LETTRES A LA PRINCESSE KOURAKIN.
LETTRE VI.
Voyage en Flandre. — Bruxelles. — Le prince de Ligne. — Le tableau
de l'Hôtel-de-Ville d'Amsterdam par Wanols. — Ma réception
à l'Académie royale de peinture. — Mon logement. — Ma société.
— Mes concerts. — Garat. — Asevedo. — Madame Todi.—Viotti. — Maesirino.
— Le prince Henry de Prusse.— Salentin — Hulmandel. — Cramer.—
Madame de Montgeron. — Mes soupers. — Je joue la comédie
en société. — Nos acteurs.
En 1782 M. Lebrun me mena en Flandre où des affaires
l'appelaient. On faisait alors à Bruxelles une vente de la superbe
collection de tableaux du prince Charles, et nous allâmes voir l'exposition.

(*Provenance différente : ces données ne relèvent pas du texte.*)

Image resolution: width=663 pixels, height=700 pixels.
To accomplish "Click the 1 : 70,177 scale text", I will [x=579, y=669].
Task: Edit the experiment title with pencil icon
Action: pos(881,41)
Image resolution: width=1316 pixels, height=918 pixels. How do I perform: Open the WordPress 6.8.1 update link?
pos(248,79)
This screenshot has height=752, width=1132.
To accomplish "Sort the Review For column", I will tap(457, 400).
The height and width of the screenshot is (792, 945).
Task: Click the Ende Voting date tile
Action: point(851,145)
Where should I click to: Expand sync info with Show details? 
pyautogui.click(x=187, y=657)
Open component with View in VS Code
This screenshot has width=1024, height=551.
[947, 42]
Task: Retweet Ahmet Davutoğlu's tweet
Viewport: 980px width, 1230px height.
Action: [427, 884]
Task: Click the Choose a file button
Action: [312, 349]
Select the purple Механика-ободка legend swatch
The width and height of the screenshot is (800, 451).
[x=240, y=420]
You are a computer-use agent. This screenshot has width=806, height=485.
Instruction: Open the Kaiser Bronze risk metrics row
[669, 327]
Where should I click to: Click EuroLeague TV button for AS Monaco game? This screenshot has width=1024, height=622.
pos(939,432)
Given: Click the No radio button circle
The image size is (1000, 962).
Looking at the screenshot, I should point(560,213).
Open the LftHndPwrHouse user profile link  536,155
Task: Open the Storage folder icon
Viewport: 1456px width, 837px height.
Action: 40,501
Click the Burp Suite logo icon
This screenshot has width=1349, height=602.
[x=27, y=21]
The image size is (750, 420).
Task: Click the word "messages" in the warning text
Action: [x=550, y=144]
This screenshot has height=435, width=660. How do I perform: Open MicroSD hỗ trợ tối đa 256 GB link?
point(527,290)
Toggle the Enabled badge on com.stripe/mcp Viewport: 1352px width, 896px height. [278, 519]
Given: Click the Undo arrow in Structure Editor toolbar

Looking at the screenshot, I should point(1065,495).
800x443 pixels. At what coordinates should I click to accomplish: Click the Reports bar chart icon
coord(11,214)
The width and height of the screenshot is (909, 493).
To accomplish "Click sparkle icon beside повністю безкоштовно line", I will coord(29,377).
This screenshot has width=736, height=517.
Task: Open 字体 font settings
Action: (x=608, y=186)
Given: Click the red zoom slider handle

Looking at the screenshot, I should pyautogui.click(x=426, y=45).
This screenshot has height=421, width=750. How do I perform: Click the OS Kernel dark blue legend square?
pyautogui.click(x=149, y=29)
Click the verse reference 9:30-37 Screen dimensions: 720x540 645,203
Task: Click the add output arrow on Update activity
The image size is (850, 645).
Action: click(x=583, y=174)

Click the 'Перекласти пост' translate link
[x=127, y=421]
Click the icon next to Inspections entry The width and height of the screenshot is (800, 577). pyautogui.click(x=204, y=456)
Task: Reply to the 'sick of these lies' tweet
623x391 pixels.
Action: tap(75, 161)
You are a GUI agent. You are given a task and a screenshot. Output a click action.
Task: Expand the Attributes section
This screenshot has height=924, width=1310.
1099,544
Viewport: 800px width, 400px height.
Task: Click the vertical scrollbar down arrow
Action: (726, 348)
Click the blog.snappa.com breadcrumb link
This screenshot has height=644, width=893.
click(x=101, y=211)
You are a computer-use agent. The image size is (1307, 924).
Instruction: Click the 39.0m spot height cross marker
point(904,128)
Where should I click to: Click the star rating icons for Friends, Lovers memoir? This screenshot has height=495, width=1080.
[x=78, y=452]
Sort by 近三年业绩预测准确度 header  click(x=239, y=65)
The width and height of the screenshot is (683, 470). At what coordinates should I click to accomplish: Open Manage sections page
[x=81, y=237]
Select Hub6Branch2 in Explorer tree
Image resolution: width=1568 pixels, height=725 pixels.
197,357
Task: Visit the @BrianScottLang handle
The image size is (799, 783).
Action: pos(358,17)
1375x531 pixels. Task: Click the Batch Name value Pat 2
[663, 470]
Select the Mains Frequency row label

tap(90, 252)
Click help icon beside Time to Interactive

Je trouvai là plusieurs dames de la cour qui m'accueillirent avec
une extrême bonté, entre autres, la princesse d'Aremberg que j'avais
beaucoup vue à Paris; mais la rencontre dont je me félicitai le
plus fut celle du prince de Ligne, que je ne connaissais point encore,
et qui, sous le rapport d'esprit et d'amabilité, a laissé une réputation
pour ainsi dire historique. Il nous engagea à venir voir sa galerie,
où j'admirai plusieurs chefs-d'œuvre, principalement des portraits
de Vandick et des têtes de Rubens, car il possédait peu de tableaux
italiens. Il voulut aussi nous recevoir dans sa superbe habitation
de Bel-Œil. Je me souviens qu'il nous fit monter dans un belvéder
bâti sur le sommet d'une montagne qui dominait toutes ses terres
et tous le pays d'alentour. L'air parfait qu'on y respirait, joint
à cette belle vue, avait quelque chose d'enchanteur; mais ce qui
effaçait tout dans ce beau lieu, c'était l'accueil d'un maître de
maison qui pour la grâce de son esprit et de ses manières n'a jamais
eu de pareil.
La ville de Bruxelles à cette époque me parut riche
et animée. Dans la haute société, par exemple, on s'occupait tellement
de plaisirs, que plusieurs amis du prince de Ligne partaient quelquefois
de Bruxelles après leur déjeuner, arrivaient à l'Opéra de Paris
tout juste à l'heure de voir lever la toile, et, le spectacle fini,
retournaient aussitôt à Bruxelles, courant toute la nuit : voilà
ce qui s'appelle aimer l'opéra.
Nous quittâmes Bruxelles pour aller en Hollande et
dans le Northollande. La vue de Sardam et de Mars me plut extrêmement
: ces deux petites villes sont si propres, si bien tenues, que l'on
envie le sort des habitans. Les rues étant fort étroites et bordées
de canaux, on n'y va point en voiture, mais à cheval, et l'on se
sert de petites barques pour le transport des marchandises. Les
maisons, qui sont très basses, ont deux portes : celle de la naissance,
puis celle de la mort, par laquelle on ne passe que dans un cercueil.
Les toits de ces maisons sont aussi brillans que s'ils étaient d'acier,
et tout est si merveilleusement soigné, que je me rappelle avoir
vu en dehors de la boutique d'un maréchal ferrant une espèce de
lanterne dorée et polie comme pour un boudoir.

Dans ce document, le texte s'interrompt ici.